Esta vez no había habido tanto alcohol. No podía
haber impedimentos. Con el pretexto de comentarle unos detalles del día
siguiente empezamos a hablar y a hablar. Hasta que decidí que ya no debíamos
hablar más.
Y sin duda fue una buena decisión.
Cuando el deseo ha estado esperando tantos años, el
momento en el que se manifiesta provoca un huracán de emociones que hace que
valga la pena todo lo bueno y lo malo que has ido acumulando y que incluso
descubras zonas en tu cuerpo que nunca habías imaginado que tuvieran tantas terminaciones
nerviosas. Los sentimientos tan celosamente guardados durante meses y meses se
dejan aflorar e invaden el mínimo espacio que queda entre dos personas
abrazadas. Y de ese modo se ignora lo que pasó y lo que podría llegar a pasar.
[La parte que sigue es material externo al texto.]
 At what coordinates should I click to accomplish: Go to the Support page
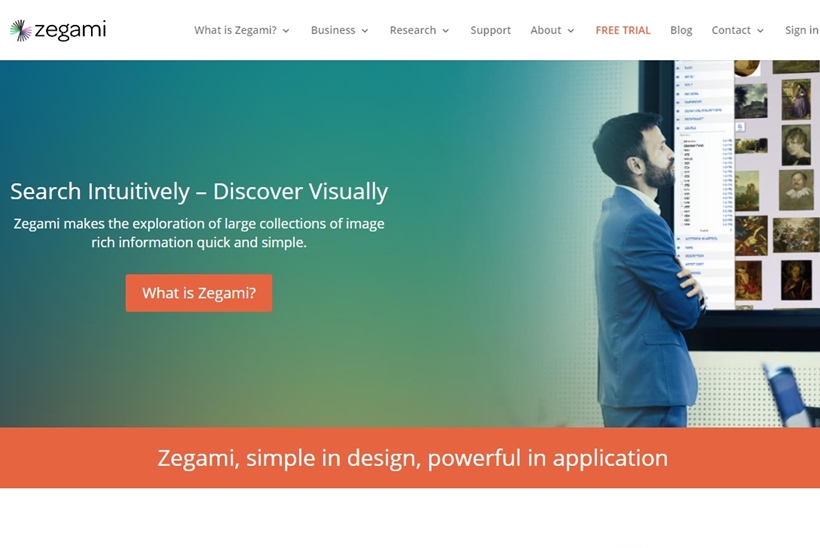point(491,30)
No sonaron campanas, ni vi fuegos artificiales, como
cuentan algunas. Ni siquiera escuchaba el jaleo de los amigos en el salón. En
lo que sí me fijé bien, fue en la alfombra de mi cuarto. Creo que nunca antes
me había parado a mirarla con detalle, algo que ya me había pasado antes en
otros pisos de alquiler, y no me había dado ni cuenta de sus colores: marfil, negro
y naranja.
Lo que sucedió después de aquel encuentro fascinante y
pese a haber requerido tanto esfuerzo, no tiene ningún interés.
Las circunstancias de la vida nos separaron de nuevo.
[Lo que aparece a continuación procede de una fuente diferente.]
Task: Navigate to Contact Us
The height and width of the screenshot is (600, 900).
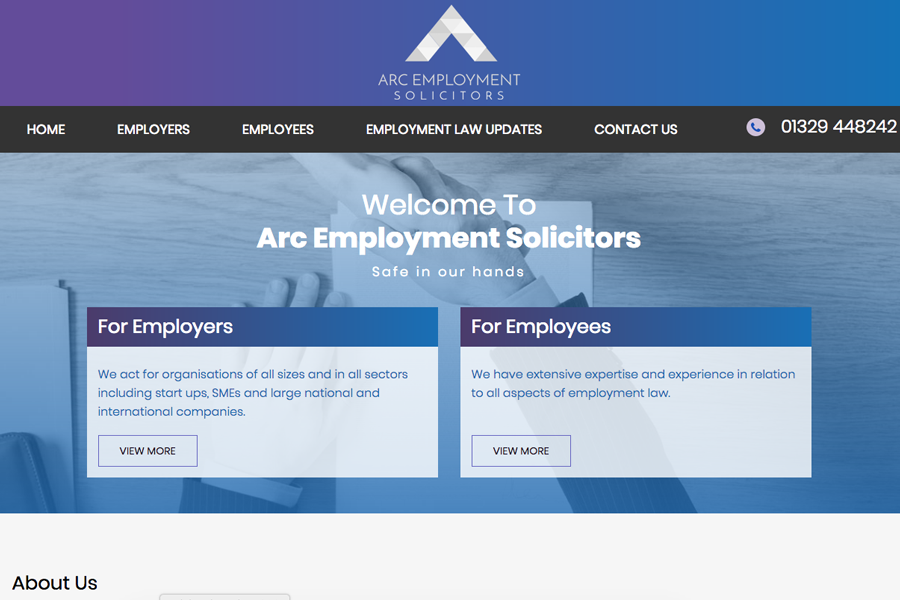Action: click(636, 130)
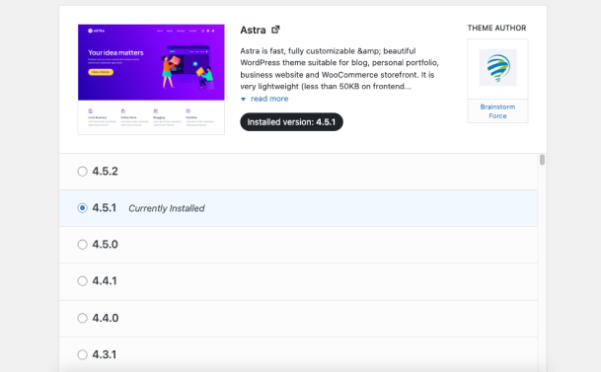This screenshot has width=601, height=372.
Task: Click the 4.4.0 version label text
Action: [x=105, y=318]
O quizás “The Beatles” seguían resonando en su cabeza con mi temido “Let it
be”. Y aunque en un primer momento intentó venirse a trabajar cerca de donde yo
estaba, creo que el inteligente destino no lo consideró oportuno. Algunas
cartas, algunas llamadas, cada vez más distanciadas por su parte y por la mía, pero
nunca volvimos a concretar otro encuentro. No surgió.
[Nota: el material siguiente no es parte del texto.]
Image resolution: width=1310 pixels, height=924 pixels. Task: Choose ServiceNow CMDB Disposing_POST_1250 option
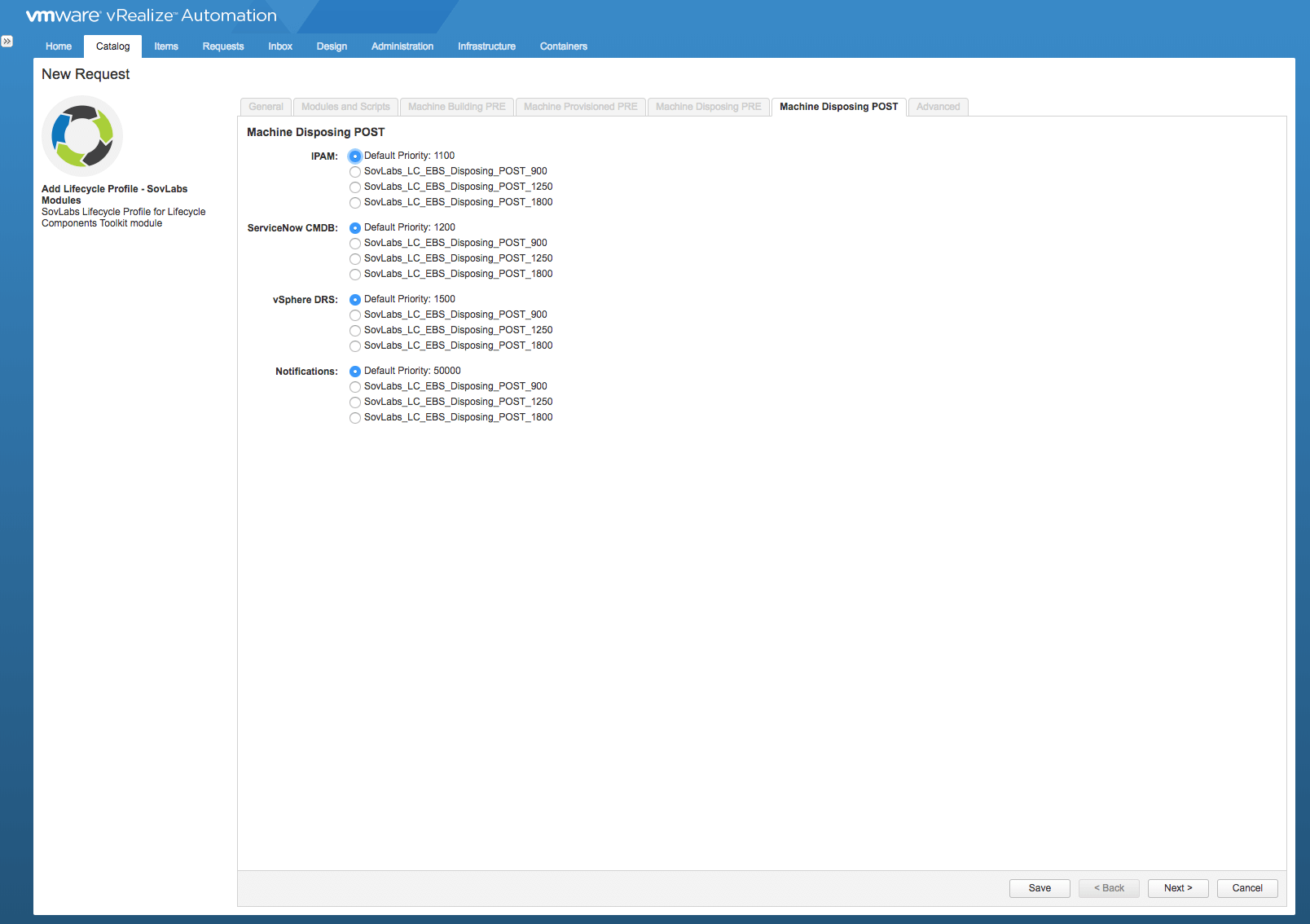[355, 259]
De nuevo yo no quise arriesgar y él no supo si
arriesgar merecería la pena.
Pero en días como hoy sigue mereciendo la pena volver
a soñar con toda aquella intensidad de emociones, despertarse con el
estremecimiento provocado sólo por un recuerdo y levantarse pensando que lo
mismo aquél final no fue el verdadero y que eso en realidad fue un sueño, y que
en un rato nos encontraremos para tomar algo y reírnos, pero los dos solos.